This year’s Qlik Southern Africa Summit 2017, entitled “Does your world make sense?” the key message that reverberated across all presentations was for data analytics tools to be effective, they need to work at the speed of thought (and accurately so). In a world that changes with every passing second, waiting months, weeks, days, or even hours for a report simply isn’t good enough.

“Business intelligence is not an event,” confirms Jane Thomson, Managing Director at South Africa Qlik Master Reseller. “It’s not something one can work towards and tick off a list. It has no beginning and no end; it must constantly evolve and continue to provide valuable information as the company (and the world) changes from one minute to the next.”

Utilising data analytics to change the way we work and the world around us is possible; if the solution is fast, intelligent, accurate, reliable, interactive and offers only one version of the truth. “If all available, relevant data is brought together and analysed as a unit, there can be only one final answer. This eliminates ambiguity in terms of interpretation or manipulation, and helps companies to manage their futures more effectively,” adds Thomson.


Futurist, Graeme Codrington gave a view into the future and Qlik’s experts discussed how to make data driven possibilities possible, the African perspective on data analytics, and product insights. Partners from various industries shared their valuable case studies, and the directors of KPI Management Solutions shared their knowledge on determining how to maximise operations through people and processes.
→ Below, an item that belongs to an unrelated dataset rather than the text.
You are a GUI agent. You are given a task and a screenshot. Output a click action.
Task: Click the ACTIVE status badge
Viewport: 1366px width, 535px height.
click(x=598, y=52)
One thing is certain data is the new oil. Especially in the field of data analytics, innovation and foresight are essential to success. Even more so, perhaps, is the ability to look beyond the traditional scope of analytics, with the understanding that knowledge is power and information can change the world. From SANParks thwarting the efforts of rhino poachers in the Kruger National Park, to catching a Polish serial killer and saving Randgold Resources R1 million a day – the possibilities truly are endless in a data driven world.